**Stated problem**
Retype the items from the line with "This screenshot has width=1397, height=877." up to and including the line with "Looking at the screenshot, I should coord(15,8).", exactly as they are.

**Data supplied**

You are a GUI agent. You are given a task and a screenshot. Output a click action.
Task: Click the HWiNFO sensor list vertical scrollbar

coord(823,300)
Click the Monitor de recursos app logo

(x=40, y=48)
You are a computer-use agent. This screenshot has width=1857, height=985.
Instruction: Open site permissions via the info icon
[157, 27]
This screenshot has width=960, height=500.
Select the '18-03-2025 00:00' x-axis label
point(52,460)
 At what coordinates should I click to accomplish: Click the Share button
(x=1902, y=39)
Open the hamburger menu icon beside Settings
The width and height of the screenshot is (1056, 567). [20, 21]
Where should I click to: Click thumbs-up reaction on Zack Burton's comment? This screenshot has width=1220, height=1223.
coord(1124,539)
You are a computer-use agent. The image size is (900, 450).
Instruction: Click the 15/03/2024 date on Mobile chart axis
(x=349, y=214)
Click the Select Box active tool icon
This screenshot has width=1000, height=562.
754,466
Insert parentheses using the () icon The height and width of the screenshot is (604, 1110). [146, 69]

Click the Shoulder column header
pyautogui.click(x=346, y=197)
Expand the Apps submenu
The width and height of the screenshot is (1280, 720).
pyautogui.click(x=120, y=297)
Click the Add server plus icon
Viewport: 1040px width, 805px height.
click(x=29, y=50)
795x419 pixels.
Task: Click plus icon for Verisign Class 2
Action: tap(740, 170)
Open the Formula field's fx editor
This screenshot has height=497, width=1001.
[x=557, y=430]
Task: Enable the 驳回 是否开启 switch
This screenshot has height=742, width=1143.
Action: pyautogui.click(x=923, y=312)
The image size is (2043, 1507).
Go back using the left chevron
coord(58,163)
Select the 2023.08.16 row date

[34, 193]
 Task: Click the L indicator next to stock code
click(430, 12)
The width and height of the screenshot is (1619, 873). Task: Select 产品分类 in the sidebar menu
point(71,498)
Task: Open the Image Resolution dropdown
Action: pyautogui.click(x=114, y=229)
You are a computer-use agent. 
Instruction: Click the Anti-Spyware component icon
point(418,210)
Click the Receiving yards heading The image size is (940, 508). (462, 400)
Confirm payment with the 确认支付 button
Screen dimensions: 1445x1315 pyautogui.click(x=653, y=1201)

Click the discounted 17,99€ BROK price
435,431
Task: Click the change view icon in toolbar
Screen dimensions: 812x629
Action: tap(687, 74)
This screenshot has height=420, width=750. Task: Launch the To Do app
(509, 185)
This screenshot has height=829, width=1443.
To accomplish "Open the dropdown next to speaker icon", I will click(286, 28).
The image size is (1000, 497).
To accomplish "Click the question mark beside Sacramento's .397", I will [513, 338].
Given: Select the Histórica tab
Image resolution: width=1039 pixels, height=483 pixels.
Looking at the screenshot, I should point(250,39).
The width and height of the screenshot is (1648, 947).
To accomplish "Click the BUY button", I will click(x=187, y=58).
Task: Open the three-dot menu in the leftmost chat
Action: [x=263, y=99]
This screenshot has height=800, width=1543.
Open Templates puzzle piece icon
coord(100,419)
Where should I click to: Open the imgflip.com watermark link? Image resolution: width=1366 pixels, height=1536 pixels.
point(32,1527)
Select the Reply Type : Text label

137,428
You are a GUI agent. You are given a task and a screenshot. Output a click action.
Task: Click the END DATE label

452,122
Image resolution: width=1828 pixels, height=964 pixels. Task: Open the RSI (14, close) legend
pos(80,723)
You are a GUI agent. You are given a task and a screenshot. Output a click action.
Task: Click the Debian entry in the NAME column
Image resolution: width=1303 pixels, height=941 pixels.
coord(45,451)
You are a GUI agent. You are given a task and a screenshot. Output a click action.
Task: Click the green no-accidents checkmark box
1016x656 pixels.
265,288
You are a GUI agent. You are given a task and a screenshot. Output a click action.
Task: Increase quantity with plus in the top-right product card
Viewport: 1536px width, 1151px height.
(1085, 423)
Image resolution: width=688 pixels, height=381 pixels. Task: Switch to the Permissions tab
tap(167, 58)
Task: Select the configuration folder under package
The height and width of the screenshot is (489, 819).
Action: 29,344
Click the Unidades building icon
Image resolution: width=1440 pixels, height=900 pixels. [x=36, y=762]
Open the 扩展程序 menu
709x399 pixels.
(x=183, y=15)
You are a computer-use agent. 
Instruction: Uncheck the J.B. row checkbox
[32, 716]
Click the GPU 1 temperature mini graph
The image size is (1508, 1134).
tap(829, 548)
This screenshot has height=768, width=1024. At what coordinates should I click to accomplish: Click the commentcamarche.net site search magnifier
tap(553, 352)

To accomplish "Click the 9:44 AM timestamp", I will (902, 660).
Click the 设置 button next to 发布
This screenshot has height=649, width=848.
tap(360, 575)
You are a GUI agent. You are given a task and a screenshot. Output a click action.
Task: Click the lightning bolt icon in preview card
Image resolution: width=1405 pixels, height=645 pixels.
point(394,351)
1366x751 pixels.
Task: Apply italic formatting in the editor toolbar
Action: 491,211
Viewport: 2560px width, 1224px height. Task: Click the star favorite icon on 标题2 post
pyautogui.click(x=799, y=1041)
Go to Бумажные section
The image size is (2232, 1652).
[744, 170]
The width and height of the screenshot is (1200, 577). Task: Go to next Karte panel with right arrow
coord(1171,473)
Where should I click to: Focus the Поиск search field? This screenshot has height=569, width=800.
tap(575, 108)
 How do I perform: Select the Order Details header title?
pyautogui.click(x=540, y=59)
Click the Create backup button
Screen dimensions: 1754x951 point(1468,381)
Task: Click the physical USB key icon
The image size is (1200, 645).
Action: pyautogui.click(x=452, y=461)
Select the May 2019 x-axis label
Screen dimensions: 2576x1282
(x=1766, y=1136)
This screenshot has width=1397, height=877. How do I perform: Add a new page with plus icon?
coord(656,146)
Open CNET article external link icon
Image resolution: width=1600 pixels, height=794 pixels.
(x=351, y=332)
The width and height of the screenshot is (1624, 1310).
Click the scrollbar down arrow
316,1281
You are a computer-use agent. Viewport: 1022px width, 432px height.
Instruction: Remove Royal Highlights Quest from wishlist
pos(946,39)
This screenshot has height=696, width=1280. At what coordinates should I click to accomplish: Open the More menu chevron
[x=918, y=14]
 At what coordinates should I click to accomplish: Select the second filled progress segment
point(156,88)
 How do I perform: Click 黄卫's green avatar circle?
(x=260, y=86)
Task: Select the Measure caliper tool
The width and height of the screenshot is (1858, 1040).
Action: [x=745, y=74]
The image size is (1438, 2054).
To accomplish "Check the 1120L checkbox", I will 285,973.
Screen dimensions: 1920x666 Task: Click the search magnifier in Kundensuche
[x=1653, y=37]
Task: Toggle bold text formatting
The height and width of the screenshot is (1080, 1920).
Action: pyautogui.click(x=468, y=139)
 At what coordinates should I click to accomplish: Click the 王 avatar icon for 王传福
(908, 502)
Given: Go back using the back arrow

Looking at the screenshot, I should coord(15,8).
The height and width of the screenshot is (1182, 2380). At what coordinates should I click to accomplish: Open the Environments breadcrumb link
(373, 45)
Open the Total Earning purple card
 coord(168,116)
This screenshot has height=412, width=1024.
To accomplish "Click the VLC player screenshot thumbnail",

**Solution to this problem**
This screenshot has width=1397, height=877. How do I perform: Add a new page with plus icon?
coord(656,146)
Open CNET article external link icon
Image resolution: width=1600 pixels, height=794 pixels.
(x=351, y=332)
The width and height of the screenshot is (1624, 1310).
Click the scrollbar down arrow
316,1281
You are a computer-use agent. Viewport: 1022px width, 432px height.
Instruction: Remove Royal Highlights Quest from wishlist
pos(946,39)
This screenshot has height=696, width=1280. At what coordinates should I click to accomplish: Open the More menu chevron
[x=918, y=14]
 At what coordinates should I click to accomplish: Select the second filled progress segment
point(156,88)
 How do I perform: Click 黄卫's green avatar circle?
(x=260, y=86)
Task: Select the Measure caliper tool
The width and height of the screenshot is (1858, 1040).
Action: [x=745, y=74]
The image size is (1438, 2054).
To accomplish "Check the 1120L checkbox", I will 285,973.
Screen dimensions: 1920x666 Task: Click the search magnifier in Kundensuche
[x=1653, y=37]
Task: Toggle bold text formatting
The height and width of the screenshot is (1080, 1920).
Action: pyautogui.click(x=468, y=139)
 At what coordinates should I click to accomplish: Click the 王 avatar icon for 王传福
(908, 502)
Given: Go back using the back arrow

Looking at the screenshot, I should coord(15,8).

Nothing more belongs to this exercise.